Privilegien wie Lounge-Zugänge sind für die meisten Vielflieger ein wichtiger Grund für die Wahl der Meilenkarte.

(Foto: Lufthansa)

DüsseldorfFlugmeilen sammeln mit der Kreditkarte – was Lufthansa seit Jahren mit „Miles & More“ vormacht und Air Berlin per „Topbonus“-Programm kopierte, ist längst auch bei Eurowings („Boomerang Club“) oder American Express zu haben: Wer über das Plastikgeld der Anbieter bucht oder einkauft, erhält als Belohnung Bonuspunkte und Privilegien. Vor neun Monaten legte die Einkaufs-Rabattkarte Payback nach und ermöglicht nun auch American-Express-Kunden Gratis-Flüge.

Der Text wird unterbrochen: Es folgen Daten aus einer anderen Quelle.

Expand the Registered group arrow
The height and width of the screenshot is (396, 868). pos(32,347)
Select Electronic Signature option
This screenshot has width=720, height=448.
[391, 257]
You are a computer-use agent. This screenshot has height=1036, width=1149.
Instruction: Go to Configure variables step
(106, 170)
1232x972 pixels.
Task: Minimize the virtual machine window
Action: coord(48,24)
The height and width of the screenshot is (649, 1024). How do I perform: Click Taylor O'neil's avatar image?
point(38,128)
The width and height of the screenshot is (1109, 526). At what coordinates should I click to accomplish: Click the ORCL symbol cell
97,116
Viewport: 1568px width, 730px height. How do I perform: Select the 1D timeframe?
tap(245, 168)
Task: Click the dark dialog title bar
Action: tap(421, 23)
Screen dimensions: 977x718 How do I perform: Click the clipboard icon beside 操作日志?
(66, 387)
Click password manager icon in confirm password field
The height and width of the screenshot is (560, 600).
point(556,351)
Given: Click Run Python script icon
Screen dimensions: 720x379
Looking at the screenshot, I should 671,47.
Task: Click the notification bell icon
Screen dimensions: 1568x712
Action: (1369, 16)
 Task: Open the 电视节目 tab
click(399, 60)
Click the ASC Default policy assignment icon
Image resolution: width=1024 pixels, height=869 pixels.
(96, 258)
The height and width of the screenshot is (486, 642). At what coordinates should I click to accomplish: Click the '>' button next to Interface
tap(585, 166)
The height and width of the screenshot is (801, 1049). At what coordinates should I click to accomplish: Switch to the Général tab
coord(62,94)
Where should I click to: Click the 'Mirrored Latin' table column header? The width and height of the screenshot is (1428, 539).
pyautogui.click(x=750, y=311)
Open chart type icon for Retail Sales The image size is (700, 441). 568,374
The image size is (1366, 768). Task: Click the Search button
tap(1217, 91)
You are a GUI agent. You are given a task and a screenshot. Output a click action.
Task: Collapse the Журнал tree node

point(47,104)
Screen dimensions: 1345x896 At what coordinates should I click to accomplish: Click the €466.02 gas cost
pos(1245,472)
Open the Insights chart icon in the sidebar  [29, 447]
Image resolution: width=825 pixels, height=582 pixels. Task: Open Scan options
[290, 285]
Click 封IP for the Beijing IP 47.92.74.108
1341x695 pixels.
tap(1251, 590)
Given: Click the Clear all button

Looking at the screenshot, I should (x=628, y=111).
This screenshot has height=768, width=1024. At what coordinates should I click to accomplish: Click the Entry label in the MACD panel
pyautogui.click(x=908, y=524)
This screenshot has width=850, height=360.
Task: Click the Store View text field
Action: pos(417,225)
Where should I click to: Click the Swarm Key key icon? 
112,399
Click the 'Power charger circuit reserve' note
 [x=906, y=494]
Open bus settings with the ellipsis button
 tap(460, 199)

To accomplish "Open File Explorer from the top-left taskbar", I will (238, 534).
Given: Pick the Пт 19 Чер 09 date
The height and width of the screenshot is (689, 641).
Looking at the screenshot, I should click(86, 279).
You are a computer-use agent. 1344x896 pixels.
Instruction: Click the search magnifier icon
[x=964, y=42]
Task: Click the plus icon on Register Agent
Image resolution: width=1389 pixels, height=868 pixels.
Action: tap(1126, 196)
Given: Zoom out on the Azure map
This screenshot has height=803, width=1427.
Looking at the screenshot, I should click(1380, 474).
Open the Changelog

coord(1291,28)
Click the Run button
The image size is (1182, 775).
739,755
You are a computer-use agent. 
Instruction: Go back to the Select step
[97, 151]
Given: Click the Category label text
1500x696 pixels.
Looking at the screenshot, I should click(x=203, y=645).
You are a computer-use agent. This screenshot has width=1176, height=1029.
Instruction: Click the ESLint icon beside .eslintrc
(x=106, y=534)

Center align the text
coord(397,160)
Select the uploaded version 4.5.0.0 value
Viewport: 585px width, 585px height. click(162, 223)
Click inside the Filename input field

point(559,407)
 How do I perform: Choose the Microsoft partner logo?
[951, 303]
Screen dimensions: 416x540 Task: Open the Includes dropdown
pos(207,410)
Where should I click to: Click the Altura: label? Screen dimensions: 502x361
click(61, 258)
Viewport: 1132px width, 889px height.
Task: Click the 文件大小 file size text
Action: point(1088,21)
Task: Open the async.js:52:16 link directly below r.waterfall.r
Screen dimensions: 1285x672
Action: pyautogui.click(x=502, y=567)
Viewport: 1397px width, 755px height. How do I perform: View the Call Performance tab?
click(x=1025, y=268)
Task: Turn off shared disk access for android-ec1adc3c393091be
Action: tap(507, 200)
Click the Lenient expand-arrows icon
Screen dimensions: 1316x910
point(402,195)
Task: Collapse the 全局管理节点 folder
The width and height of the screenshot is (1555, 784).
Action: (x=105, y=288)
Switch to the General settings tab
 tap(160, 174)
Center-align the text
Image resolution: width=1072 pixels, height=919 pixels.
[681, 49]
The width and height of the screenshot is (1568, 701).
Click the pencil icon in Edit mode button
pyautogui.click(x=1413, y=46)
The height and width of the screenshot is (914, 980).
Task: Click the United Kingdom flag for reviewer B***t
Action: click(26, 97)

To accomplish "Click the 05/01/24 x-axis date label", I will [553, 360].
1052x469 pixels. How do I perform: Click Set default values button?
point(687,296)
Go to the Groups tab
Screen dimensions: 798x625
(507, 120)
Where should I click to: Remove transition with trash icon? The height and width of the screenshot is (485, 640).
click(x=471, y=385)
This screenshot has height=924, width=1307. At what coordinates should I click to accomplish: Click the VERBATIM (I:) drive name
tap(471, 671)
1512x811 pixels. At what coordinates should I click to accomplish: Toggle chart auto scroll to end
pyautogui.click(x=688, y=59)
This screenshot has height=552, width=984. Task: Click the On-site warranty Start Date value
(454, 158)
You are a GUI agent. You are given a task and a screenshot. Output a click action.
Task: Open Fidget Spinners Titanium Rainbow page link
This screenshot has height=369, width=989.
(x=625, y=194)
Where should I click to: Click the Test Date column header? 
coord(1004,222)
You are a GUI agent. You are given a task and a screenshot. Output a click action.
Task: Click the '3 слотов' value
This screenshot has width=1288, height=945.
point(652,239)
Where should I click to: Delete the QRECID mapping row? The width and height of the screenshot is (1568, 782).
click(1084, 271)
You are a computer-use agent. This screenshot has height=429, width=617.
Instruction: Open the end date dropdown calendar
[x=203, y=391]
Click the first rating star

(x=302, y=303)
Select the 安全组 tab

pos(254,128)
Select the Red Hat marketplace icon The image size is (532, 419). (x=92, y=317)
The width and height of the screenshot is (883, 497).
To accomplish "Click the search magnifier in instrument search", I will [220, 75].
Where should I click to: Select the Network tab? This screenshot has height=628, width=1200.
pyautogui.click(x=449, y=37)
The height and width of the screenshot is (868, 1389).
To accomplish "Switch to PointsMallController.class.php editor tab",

Das Kleingedruckte ist üppig, der Zusatzgewinn ernüchternd. Zumindest auf den ersten Blick. Wer sich bei Lufthansa einen freien Business-Class-Flug von Frankfurt nach Chicago (2.840 Euro vor noch zu zahlenden Steuern und Gebühren) erfliegen will, hat dazu exakt 55.000 Meilen zu sammeln. Weil die erst bei einem Umsatz von 110.000 Euro gutgeschrieben werden, beträgt der effektive Preisnachlass gerade einmal 2,6 Prozent.

Lohnt sich das Meilensammeln trotzdem? Und welches Programm bietet am meisten? Der frühere McKinsey-Berater Alexander Koenig, Inhaber der Vielfliegerberatung First Class & More, hat dazu für das Handelsblatt die führenden Anbieter unter die Lupe genommen.

Seine Erkenntnis aus 800 Kundenbefragungen: Zwar sind die Meilengutschriften pro Euro Umsatz das wichtigste Wettbewerbskriterium – hier gab es eine Zustimmung von 100 Prozent. Gleichzeitig aber spielen die unbegrenzte Gültigkeit der gesammelten Meilen (96,3 Prozent), das Sammeln von Statusmeilen (93,8 Prozent) und Annehmlichkeiten wie Lounge-Zugang und Versicherungen (jeweils 58 Prozent) eine wichtige Rolle. Mehr als ein Drittel der Befragten honoriert nicht nur Rabatte bei Mietwagen-Anbietern, Hotels und anderen Partnerfirmen, sondern auch den Verzicht auf Auslandsgebühren für Kreditkartenzahlungen.

Individuell mögen die Präferenzen unterschiedlich ausfallen, für den durchschnittlichen Meilensammler ergibt sich daraus jedoch ein klarer Sieger unter den elf wichtigsten Bonusprogrammen: Mit Abstand die meisten Leistungen bietet die „American Express Platinum Card“. Die Vorzugsbehandlung an Flughäfen („Priority Pass“) ist dort inbegriffen und ebenfalls für den mitreisenden Partner enthalten – und das in der höchsten Kategorie „Prestige“ mit unbeschränktem Lounge-Zugang, die üblicherweise 399 Euro kostet. Hinzu kommen zahlreiche Versicherungen, darunter Vollkasko für bestimmte Mietwagen.

Vom Handelsblatt bekommt die „American Express Platinum Card“ die Spitzenbewertung, vom Ranking der Meilenkreditkarten hat sie Koenig aber ausgeschlossen. Aus gutem Grund. Das viereckige Plastik kostet 600 Euro im Jahr – zu viel, um die Karten mit den deutlich günstigeren Wettbewerbern zu vergleichen.